Last year, almost 85% of Tata Consultancy Services Ltd’s 12,000 entry-level hires came from campuses in tier II and III towns. IBM Daksh Business Process Services Pvt. Ltd has also visited and hired dozens from Amritsar’s Khalsa College. But, in the long run, Aspire is also betting that the appetite for smaller companies to mirror such operations is limited.
“Every telecom company can’t go out and build its own network,” says Bhatia, who also helped in creating and leading the McKinsey Knowledge Center India Pvt. Ltd, the consulting giant’s offshore research operations. “We’re (also) building talent supplies for others to tap.”
The secret sauce at Aspire is a method that gets rid of every impression-based, qualitative measure throughout the entire recruitment and training process. The idea came from, of all things, procurement.
When Bhatia launched Aspire, he relied on a model he developed with Freemarkets.com, a website that created an auction for manufacturing buyers and suppliers to interact, and brought transparency to a field that was anything but.
Freemarkets.com forced suppliers to detail every piece that went into a product to a granular enough level that it could be standardized and compared, so buyers didn’t have to rely on backroom negotiations to cut deals.
In a replica of that model, Aspire breaks down each job description into hundreds of attributes. Spoken skills, for example, are divided into dozens of categories such as harsh consonant sounds, tenses, articles, and whether or not the candidate has a sing-song intonation. Each factor is weighed according to how important it would be for the job description, and each mistake is categorized and compiled to get a final score.
Even though Aspire’s business model neatly reflects Bhatia’s experience in both managing outsourcing operations and managing supply chains, his inspiration stems from something closer to a streak of social entrepreneurship. “India is a dual economy,” he recently told a roomful of human resources professionals at a conference co-sponsored by Aspire and CII. “It’s disturbing.
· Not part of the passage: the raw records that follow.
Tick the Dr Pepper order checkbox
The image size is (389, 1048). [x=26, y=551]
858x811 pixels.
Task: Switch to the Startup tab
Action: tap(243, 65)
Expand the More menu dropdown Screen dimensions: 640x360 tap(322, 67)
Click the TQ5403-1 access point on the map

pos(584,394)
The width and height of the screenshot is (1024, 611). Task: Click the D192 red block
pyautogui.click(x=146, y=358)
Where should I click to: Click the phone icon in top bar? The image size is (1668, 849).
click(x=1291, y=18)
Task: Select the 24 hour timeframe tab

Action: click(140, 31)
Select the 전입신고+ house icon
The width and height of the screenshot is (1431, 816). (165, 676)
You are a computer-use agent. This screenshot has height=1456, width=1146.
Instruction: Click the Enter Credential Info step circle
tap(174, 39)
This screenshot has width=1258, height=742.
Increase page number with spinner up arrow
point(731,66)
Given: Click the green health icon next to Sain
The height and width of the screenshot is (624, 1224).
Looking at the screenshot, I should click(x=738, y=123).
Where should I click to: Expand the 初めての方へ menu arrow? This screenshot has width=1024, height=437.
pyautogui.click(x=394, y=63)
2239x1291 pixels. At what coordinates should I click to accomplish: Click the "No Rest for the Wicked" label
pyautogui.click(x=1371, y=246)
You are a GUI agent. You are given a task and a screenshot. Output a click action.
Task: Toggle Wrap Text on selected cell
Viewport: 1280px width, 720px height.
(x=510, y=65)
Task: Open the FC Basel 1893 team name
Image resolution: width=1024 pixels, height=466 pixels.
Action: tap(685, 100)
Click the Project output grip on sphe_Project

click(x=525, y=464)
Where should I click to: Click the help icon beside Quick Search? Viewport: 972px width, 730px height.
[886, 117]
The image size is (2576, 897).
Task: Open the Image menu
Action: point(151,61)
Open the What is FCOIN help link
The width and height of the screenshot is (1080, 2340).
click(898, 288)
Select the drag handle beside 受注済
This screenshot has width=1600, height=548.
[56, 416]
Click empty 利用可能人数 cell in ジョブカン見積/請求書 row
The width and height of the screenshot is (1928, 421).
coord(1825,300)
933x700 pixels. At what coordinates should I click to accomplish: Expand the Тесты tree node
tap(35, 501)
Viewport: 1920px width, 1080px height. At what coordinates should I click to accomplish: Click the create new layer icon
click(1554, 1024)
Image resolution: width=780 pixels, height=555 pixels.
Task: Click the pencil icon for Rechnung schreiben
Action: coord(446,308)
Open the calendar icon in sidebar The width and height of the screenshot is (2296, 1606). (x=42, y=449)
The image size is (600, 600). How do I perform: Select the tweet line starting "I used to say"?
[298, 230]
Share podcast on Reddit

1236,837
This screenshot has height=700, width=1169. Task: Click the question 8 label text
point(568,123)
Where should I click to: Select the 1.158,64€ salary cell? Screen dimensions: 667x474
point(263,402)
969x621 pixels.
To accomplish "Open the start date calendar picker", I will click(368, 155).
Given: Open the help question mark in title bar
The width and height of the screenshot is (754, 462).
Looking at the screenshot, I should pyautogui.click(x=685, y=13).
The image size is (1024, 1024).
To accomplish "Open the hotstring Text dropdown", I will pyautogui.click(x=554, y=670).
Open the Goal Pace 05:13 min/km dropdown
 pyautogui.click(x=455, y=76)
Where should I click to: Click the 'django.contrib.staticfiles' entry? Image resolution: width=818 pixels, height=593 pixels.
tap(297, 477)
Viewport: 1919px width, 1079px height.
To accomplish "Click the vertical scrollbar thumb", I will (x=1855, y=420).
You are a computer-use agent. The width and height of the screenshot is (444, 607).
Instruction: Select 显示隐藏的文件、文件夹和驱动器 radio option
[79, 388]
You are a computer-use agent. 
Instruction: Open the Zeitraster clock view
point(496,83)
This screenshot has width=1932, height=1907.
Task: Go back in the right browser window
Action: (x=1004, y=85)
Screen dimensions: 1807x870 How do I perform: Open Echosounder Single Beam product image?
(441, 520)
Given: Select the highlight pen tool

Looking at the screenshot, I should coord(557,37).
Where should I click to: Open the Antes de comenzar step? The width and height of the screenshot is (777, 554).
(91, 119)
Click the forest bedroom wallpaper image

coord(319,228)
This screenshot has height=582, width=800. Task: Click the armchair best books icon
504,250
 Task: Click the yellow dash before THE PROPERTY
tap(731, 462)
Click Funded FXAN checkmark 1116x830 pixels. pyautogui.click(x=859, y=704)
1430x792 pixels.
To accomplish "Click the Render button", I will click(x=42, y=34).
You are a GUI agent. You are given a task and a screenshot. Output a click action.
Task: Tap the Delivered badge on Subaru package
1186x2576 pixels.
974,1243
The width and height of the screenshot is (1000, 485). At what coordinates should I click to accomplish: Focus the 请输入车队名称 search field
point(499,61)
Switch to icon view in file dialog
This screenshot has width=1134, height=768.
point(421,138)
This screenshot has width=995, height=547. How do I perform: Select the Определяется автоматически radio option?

We need to make it one.”
So Bhatia and Aspire are betting that using science to “fix” the unemployable is the only way to get rural graduates into international economy. At Khalsa College, around 30 of the candidates made the cut to train for a sales job in Punjab with ICICI Lombard General Insurance Co. Ltd that paid almost Rs20,000 per month, and another few passed the communication test to train for a job with WNS in Gurgaon.
Amrinder Singh, a computer science graduate from Khalsa College, says he would rather pursue a postgraduate degree than join his family’s dry fruit business, if a job didn’t come through. “There is not too much of scope in Amritsar,” he says, “if you want to do something, you have to think bigger.”